Stated problem 1: Duplicate the records starting at the line that contains "Task: Click the 卖单 (%获利百分比) label" and ending at the line that contains "pos(850,24)".

* BEGIN Extract provided *

Maybe the most beautiful but useless analysis here was provided by tfactl summary -crs:
DETAILS STATUS COMPONENT +----------------------------------+---------+-----------+ .------------------------------. PROBLEM CRS | CRS_SERVER_STATUS : ONLINE | | CRS_STATE : ONLINE | | CRS_INTEGRITY_CHECK : FAIL | | CRS_RESOURCE_STATUS : ONLINE | '------------------------------' +----------------------------------+---------+-----------+
As neither My Oracle Support nor google helped a lot here, I started a random cry on twitter:
I can trace— Martin Berger (@martinberx) July 24, 2018
RCD-1316 : failed to stop services xxx
CRS-5802: Unable to start the agent process
down to
crsd_oraagent_oracle.trc
CRSCOMM:12345: [FFAIL] IpcC: Could not connect to (ADDRESS=(PROTOCOL=IPC)(KEY=CRSD_IPC_SOCKET_11)) ret = 29
and now?
any hints about this socket?
And Anil had mercy on me :
This was not the answer to my problem, but it started a very valuable conversation in which I learned enough to identify the issue.This is s local IPC request so check if crsd is running? Ps ef |grep crsd.bin.. Also check the crsd logs. It should have the gory details. Btw, Which version is this ?— Anil Nair (@RACMasterPM) July 24, 2018
It's important to know that (this) oraagent.bin process is started by crsd.bin, and it is restarted if it disappears for any reason.
So to see what's really going and and leads to the error above, running strace on crsd.bin and it's forks/clones:
strace -f -p <pid_of_crsd.bin> -o <outfile>
as expected crsd.bin creates a new process for oraagent.bin:
18631 clone( <unfinished ...> ... 18631 <... clone resumed> child_stack=0, flags=CLONE_CHILD_CLEARTID|CLONE_CHILD_SETTID|SIGCHLD, child_tidptr=0x7fe273dfe9d0) = 18633 ... 18633 execve("/appl/grid/grid_12201/bin/oraagent.bin", ["/appl/grid/grid_12201/bin/oraage"...], [/* 52 vars */]) = 0
and if everything runs as expected the socket handling looks like
18633 socket(AF_LOCAL, SOCK_STREAM, 0... 18633 <... socket resumed> ) = 69 <== the creation of the socked ... 18633 connect(69, {sa_family=AF_LOCAL, sun_path="/var/tmp/.oracle/sCRSD_IPC_SOCKET_11"}, 110 <unfinished ...> ... 18633 <... connect resumed> ) = 0 <== the successful connection of the sockets file descriptor 69 to /var/tmp/.oracle/sCRSD_IPC_SOCKET_11
But in my problematic case it's this:
22612 connect(69, {sa_family=AF_LOCAL, sun_path="/var/tmp/.oracle/sCRSD_IPC_SOCKET_11"}, 110 <unfinished ...> ... 22612 <... connect resumed> ) = -1 ENOENT (No such file or directory)

* END Extract provided *

Stated problem 2: Set down word for word the part of the Oracle cluster troubleshooting text starting at "Maybe the most" and ending at "about this socket?".

* BEGIN Record excerpts *

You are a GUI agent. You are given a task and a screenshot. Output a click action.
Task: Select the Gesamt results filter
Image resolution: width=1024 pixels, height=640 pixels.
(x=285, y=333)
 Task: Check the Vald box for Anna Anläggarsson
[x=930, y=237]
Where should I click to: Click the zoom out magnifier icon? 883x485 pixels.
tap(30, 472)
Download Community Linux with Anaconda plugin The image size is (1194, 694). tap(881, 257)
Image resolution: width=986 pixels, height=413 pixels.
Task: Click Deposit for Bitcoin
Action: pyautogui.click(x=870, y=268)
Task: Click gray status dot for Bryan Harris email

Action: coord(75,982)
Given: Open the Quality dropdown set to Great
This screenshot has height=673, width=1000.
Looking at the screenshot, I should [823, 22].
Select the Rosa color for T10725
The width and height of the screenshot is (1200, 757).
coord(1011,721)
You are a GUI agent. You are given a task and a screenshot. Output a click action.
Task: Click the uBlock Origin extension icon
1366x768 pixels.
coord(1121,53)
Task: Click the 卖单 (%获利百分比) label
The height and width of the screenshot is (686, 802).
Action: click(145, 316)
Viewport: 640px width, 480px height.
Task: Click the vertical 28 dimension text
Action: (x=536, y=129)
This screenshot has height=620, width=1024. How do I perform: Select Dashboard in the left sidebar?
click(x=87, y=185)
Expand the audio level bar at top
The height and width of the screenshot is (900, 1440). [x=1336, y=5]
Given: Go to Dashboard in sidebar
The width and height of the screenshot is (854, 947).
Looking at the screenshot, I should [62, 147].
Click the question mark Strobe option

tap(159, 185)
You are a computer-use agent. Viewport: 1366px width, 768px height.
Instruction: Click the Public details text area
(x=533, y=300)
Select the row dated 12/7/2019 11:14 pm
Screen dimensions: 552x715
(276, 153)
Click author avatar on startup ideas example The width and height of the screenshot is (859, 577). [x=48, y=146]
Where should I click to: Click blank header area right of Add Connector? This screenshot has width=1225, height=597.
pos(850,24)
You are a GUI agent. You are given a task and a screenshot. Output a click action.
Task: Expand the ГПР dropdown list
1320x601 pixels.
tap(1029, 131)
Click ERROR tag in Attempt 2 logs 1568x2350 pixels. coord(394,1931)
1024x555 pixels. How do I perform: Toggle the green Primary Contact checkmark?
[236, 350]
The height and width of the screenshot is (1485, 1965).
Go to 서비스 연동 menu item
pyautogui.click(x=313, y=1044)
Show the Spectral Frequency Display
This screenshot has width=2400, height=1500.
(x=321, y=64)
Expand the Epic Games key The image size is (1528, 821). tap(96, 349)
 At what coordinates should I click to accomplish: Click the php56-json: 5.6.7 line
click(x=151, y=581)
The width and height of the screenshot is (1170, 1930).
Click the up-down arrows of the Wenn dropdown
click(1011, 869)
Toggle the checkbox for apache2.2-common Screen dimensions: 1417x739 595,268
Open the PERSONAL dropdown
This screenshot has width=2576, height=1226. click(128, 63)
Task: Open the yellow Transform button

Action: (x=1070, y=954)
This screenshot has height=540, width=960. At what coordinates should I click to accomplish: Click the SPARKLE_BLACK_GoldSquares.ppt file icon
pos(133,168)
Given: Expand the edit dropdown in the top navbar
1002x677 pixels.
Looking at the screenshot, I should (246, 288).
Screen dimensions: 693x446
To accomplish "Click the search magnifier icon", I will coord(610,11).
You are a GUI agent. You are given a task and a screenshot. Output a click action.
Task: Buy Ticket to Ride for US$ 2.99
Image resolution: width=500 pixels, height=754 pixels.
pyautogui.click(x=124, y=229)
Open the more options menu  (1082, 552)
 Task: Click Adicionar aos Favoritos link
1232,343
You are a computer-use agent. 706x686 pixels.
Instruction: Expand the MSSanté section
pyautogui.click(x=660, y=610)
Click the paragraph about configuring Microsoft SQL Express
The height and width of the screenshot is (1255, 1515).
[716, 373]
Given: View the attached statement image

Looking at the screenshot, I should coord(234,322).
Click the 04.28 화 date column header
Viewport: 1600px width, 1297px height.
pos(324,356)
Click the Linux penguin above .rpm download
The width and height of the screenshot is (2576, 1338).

* END Record excerpts *

Exercise answer 1:
Task: Click the 卖单 (%获利百分比) label
The height and width of the screenshot is (686, 802).
Action: click(145, 316)
Viewport: 640px width, 480px height.
Task: Click the vertical 28 dimension text
Action: (x=536, y=129)
This screenshot has height=620, width=1024. How do I perform: Select Dashboard in the left sidebar?
click(x=87, y=185)
Expand the audio level bar at top
The height and width of the screenshot is (900, 1440). [x=1336, y=5]
Given: Go to Dashboard in sidebar
The width and height of the screenshot is (854, 947).
Looking at the screenshot, I should [62, 147].
Click the question mark Strobe option

tap(159, 185)
You are a computer-use agent. Viewport: 1366px width, 768px height.
Instruction: Click the Public details text area
(x=533, y=300)
Select the row dated 12/7/2019 11:14 pm
Screen dimensions: 552x715
(276, 153)
Click author avatar on startup ideas example The width and height of the screenshot is (859, 577). [x=48, y=146]
Where should I click to: Click blank header area right of Add Connector? This screenshot has width=1225, height=597.
pos(850,24)

Exercise answer 2:
Maybe the most beautiful but useless analysis here was provided by tfactl summary -crs:
DETAILS STATUS COMPONENT +----------------------------------+---------+-----------+ .------------------------------. PROBLEM CRS | CRS_SERVER_STATUS : ONLINE | | CRS_STATE : ONLINE | | CRS_INTEGRITY_CHECK : FAIL | | CRS_RESOURCE_STATUS : ONLINE | '------------------------------' +----------------------------------+---------+-----------+
As neither My Oracle Support nor google helped a lot here, I started a random cry on twitter:
I can trace— Martin Berger (@martinberx) July 24, 2018
RCD-1316 : failed to stop services xxx
CRS-5802: Unable to start the agent process
down to
crsd_oraagent_oracle.trc
CRSCOMM:12345: [FFAIL] IpcC: Could not connect to (ADDRESS=(PROTOCOL=IPC)(KEY=CRSD_IPC_SOCKET_11)) ret = 29
and now?
any hints about this socket?